* Start Records shown *

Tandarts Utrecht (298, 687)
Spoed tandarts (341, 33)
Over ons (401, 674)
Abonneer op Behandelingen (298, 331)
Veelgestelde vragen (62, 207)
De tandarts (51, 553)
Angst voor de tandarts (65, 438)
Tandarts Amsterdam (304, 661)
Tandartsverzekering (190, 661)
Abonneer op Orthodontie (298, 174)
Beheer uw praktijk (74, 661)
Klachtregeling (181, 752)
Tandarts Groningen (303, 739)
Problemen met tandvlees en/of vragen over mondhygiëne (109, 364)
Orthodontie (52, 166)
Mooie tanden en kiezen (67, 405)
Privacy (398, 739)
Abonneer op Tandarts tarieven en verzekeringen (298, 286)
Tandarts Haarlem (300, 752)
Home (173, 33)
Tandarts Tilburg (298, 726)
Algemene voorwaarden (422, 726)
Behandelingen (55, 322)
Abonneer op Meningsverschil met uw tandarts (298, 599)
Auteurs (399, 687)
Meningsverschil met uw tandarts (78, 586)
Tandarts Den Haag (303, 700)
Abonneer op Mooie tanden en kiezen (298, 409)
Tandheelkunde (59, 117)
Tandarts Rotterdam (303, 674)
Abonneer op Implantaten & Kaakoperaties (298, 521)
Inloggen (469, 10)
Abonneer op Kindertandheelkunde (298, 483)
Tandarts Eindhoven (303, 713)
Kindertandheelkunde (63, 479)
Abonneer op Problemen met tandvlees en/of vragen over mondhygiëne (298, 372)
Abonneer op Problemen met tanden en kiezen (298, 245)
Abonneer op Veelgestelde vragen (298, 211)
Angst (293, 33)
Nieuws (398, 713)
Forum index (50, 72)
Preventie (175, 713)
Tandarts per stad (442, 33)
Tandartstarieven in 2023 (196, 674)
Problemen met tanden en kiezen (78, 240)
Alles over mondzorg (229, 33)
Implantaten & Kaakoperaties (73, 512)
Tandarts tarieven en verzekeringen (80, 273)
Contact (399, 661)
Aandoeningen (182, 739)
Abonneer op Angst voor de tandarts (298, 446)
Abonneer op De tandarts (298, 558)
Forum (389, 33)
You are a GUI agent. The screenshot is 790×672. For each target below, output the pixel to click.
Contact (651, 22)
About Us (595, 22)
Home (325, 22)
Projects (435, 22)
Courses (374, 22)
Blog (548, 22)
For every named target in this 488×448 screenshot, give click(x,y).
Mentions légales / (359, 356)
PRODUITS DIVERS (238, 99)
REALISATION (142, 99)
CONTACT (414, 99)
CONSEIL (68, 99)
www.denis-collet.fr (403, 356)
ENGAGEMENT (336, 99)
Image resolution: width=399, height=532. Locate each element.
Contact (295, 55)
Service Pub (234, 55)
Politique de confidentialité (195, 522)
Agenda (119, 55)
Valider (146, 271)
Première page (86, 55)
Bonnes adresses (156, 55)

* End Records shown *

* **Goal**
Please copy out all of the items above, line for line, without changing a single character.

* **Solved exercise**
Tandarts Utrecht (298, 687)
Spoed tandarts (341, 33)
Over ons (401, 674)
Abonneer op Behandelingen (298, 331)
Veelgestelde vragen (62, 207)
De tandarts (51, 553)
Angst voor de tandarts (65, 438)
Tandarts Amsterdam (304, 661)
Tandartsverzekering (190, 661)
Abonneer op Orthodontie (298, 174)
Beheer uw praktijk (74, 661)
Klachtregeling (181, 752)
Tandarts Groningen (303, 739)
Problemen met tandvlees en/of vragen over mondhygiëne (109, 364)
Orthodontie (52, 166)
Mooie tanden en kiezen (67, 405)
Privacy (398, 739)
Abonneer op Tandarts tarieven en verzekeringen (298, 286)
Tandarts Haarlem (300, 752)
Home (173, 33)
Tandarts Tilburg (298, 726)
Algemene voorwaarden (422, 726)
Behandelingen (55, 322)
Abonneer op Meningsverschil met uw tandarts (298, 599)
Auteurs (399, 687)
Meningsverschil met uw tandarts (78, 586)
Tandarts Den Haag (303, 700)
Abonneer op Mooie tanden en kiezen (298, 409)
Tandheelkunde (59, 117)
Tandarts Rotterdam (303, 674)
Abonneer op Implantaten & Kaakoperaties (298, 521)
Inloggen (469, 10)
Abonneer op Kindertandheelkunde (298, 483)
Tandarts Eindhoven (303, 713)
Kindertandheelkunde (63, 479)
Abonneer op Problemen met tandvlees en/of vragen over mondhygiëne (298, 372)
Abonneer op Problemen met tanden en kiezen (298, 245)
Abonneer op Veelgestelde vragen (298, 211)
Angst (293, 33)
Nieuws (398, 713)
Forum index (50, 72)
Preventie (175, 713)
Tandarts per stad (442, 33)
Tandartstarieven in 2023 (196, 674)
Problemen met tanden en kiezen (78, 240)
Alles over mondzorg (229, 33)
Implantaten & Kaakoperaties (73, 512)
Tandarts tarieven en verzekeringen (80, 273)
Contact (399, 661)
Aandoeningen (182, 739)
Abonneer op Angst voor de tandarts (298, 446)
Abonneer op De tandarts (298, 558)
Forum (389, 33)
You are a GUI agent. The screenshot is 790×672. For each target below, output the pixel to click.
Contact (651, 22)
About Us (595, 22)
Home (325, 22)
Projects (435, 22)
Courses (374, 22)
Blog (548, 22)
For every named target in this 488×448 screenshot, give click(x,y).
Mentions légales / (359, 356)
PRODUITS DIVERS (238, 99)
REALISATION (142, 99)
CONTACT (414, 99)
CONSEIL (68, 99)
www.denis-collet.fr (403, 356)
ENGAGEMENT (336, 99)
Image resolution: width=399, height=532. Locate each element.
Contact (295, 55)
Service Pub (234, 55)
Politique de confidentialité (195, 522)
Agenda (119, 55)
Valider (146, 271)
Première page (86, 55)
Bonnes adresses (156, 55)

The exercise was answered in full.